Sickle Cell Anemia
About Sickle Cell
Sickle cell Anemia is an inherited blood disorder that causes blood vessel blockages and anemia which happens when your body doesn't have the right amount of Red blood cells.
Red blood cells containing an abnormal form of hemoglobin may start switching between flexible round blood cells and stiff crescent shaped bloods cells but eventually turn sickle shaped permanently.
How do you know when someone has sickle cell?
You may see people start to develop a yellowish tint in the white of their eyes and their skin. There's also severe pain in their chest, stomach, arms, legs, and other parts of their body. They also start to feel tired and they start having trouble fighting infections. Sickle shaped red blood cells may clog up blood vessels and cause severe pain in the place where blood does not circulate. May also affect blood flow to the lungs.

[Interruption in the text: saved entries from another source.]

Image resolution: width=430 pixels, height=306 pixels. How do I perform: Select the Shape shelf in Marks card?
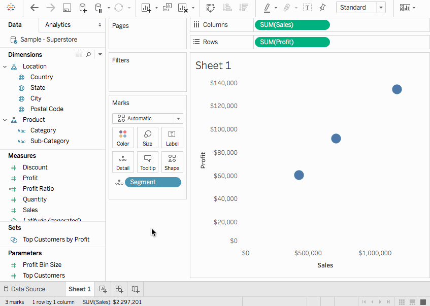[x=172, y=161]
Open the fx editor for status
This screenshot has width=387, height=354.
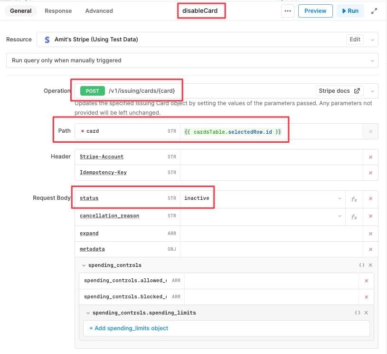pyautogui.click(x=353, y=198)
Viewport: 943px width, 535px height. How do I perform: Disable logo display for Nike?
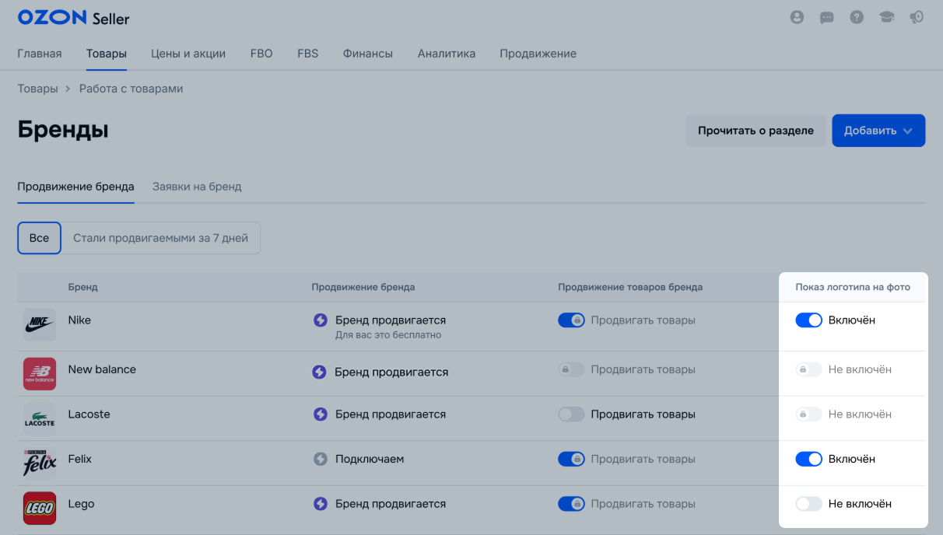click(x=808, y=320)
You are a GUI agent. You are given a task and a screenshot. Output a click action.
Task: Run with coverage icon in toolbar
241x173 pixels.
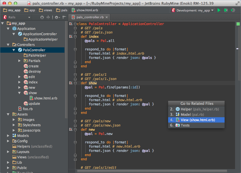coord(233,10)
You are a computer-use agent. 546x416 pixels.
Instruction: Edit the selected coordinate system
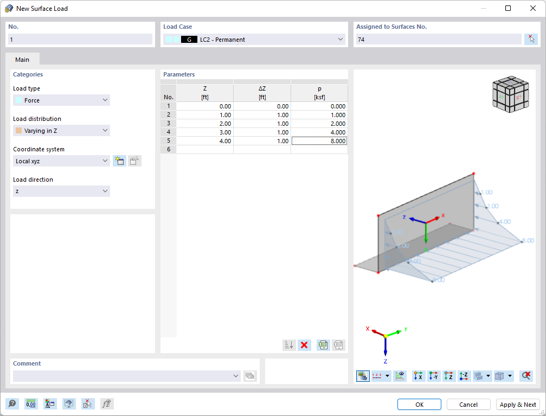point(134,161)
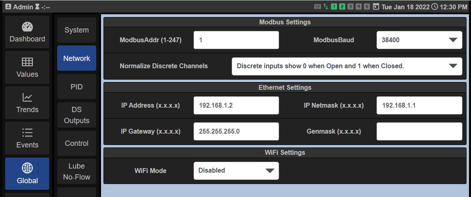This screenshot has width=471, height=197.
Task: Toggle status indicator number 3
Action: coord(351,7)
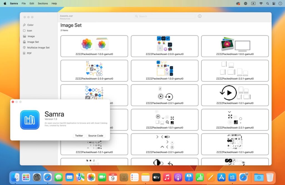Screen dimensions: 285x185
Task: Open the Wi-Fi menu bar icon
Action: (261, 3)
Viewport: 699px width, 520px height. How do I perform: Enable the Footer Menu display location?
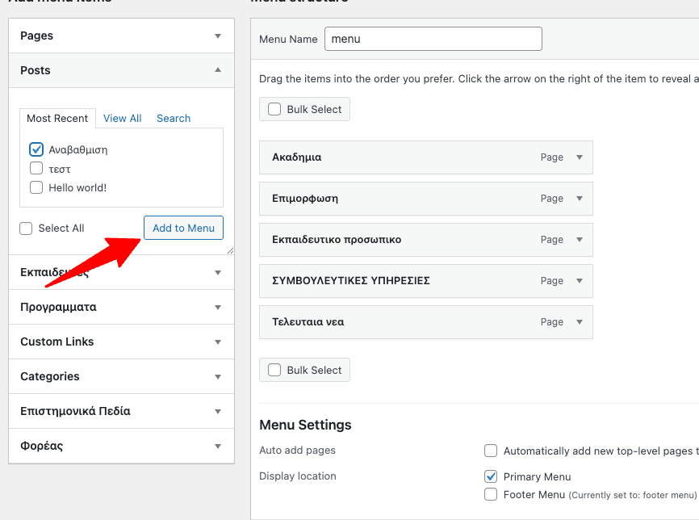(x=491, y=494)
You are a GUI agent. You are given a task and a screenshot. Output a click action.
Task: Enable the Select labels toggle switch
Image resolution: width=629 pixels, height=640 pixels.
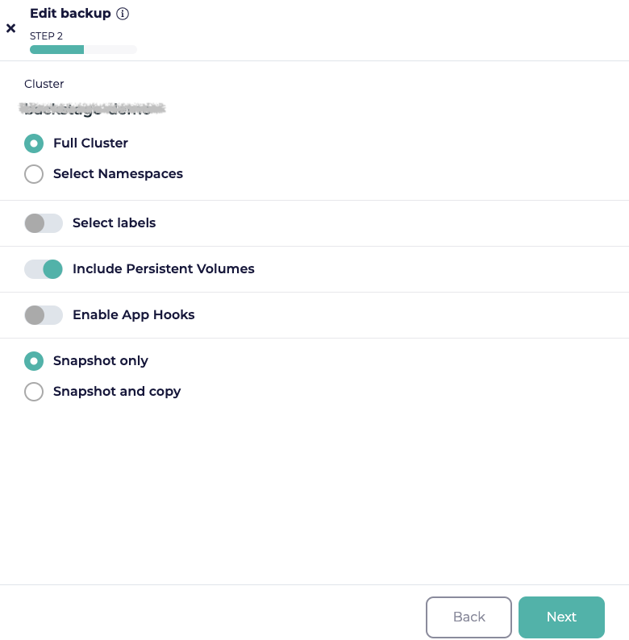click(x=44, y=223)
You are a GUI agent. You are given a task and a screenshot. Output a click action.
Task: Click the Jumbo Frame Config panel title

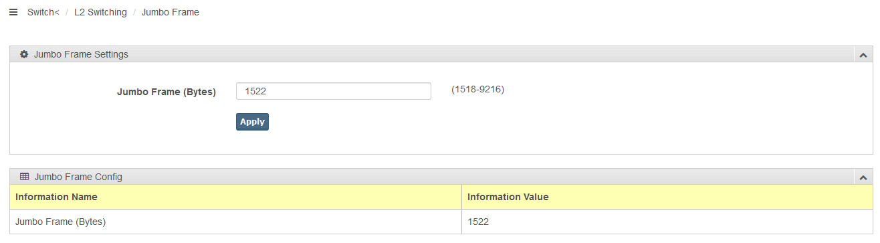click(x=78, y=177)
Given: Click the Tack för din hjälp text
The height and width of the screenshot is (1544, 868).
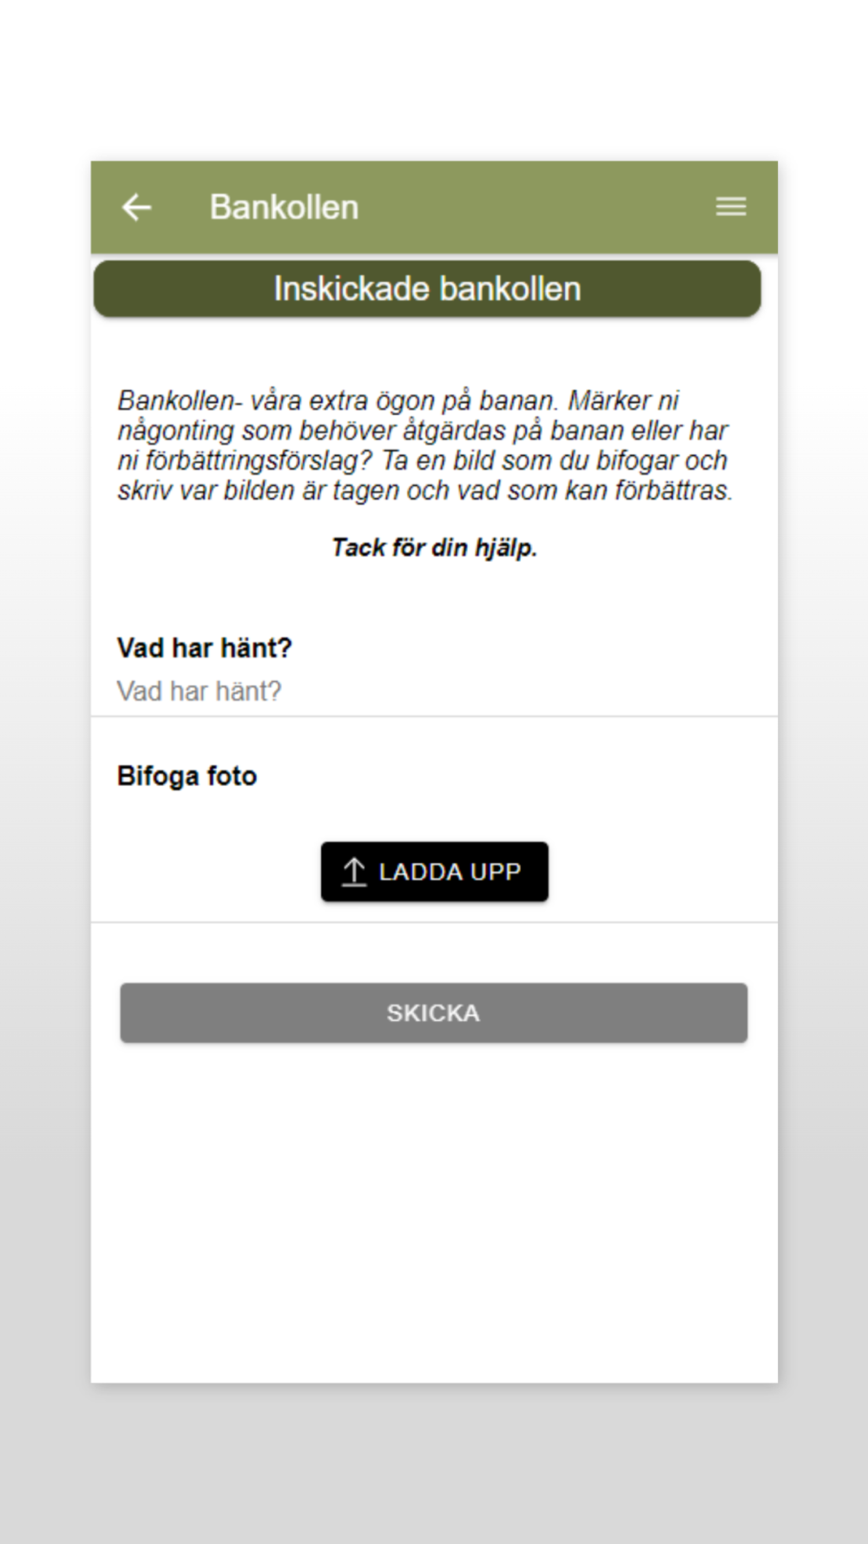Looking at the screenshot, I should [434, 547].

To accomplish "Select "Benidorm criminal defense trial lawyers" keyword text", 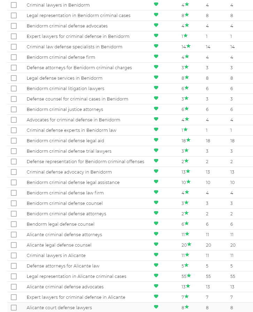I will (69, 151).
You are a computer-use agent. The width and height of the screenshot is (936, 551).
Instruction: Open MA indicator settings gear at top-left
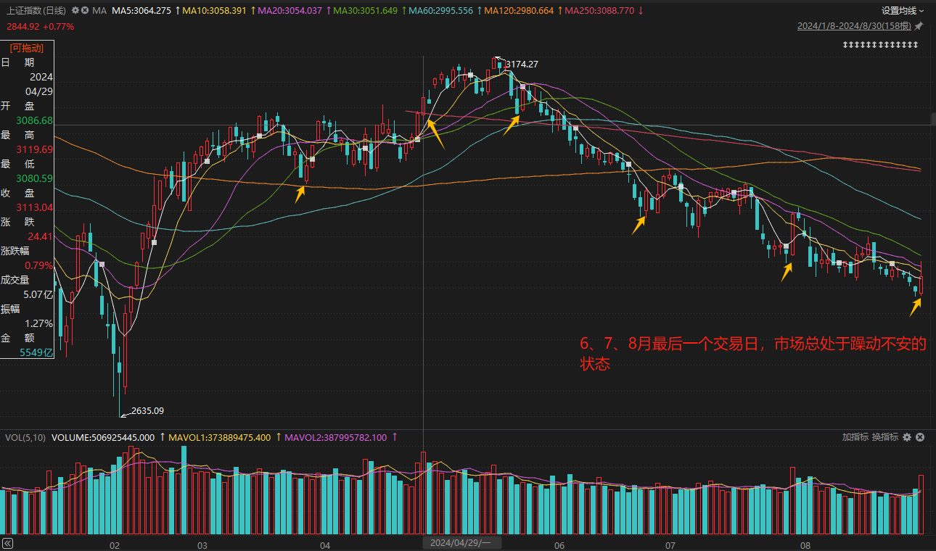75,11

How do you get Sickle cell?
Sickle cell happens when a person gets two abnormal genes (one from each parent) that causes their red blood cells to change into stiff crescent shaped cells rather than round flexible ones.
How is Sickle cell treated?
Sickle cell can be cured with a bone marrow transplant but it is a risky procedure. If there isn't a compatible person for the bone marrow transplant, it can be treated with blood transfusions and folic acid which helps the red blood cells get the protein they need.
Fun Facts
- Most people have the sickle cell trait and may not know it and also they may not ever find out about it.
- Sickle cell is a disease that happens mostly to Africans or people with a African ancestry.
- Sickle cell may have been a genetic mutation caused by malaria and malaria infected countries. People with sickle cell may have been able to survive the disease more easily.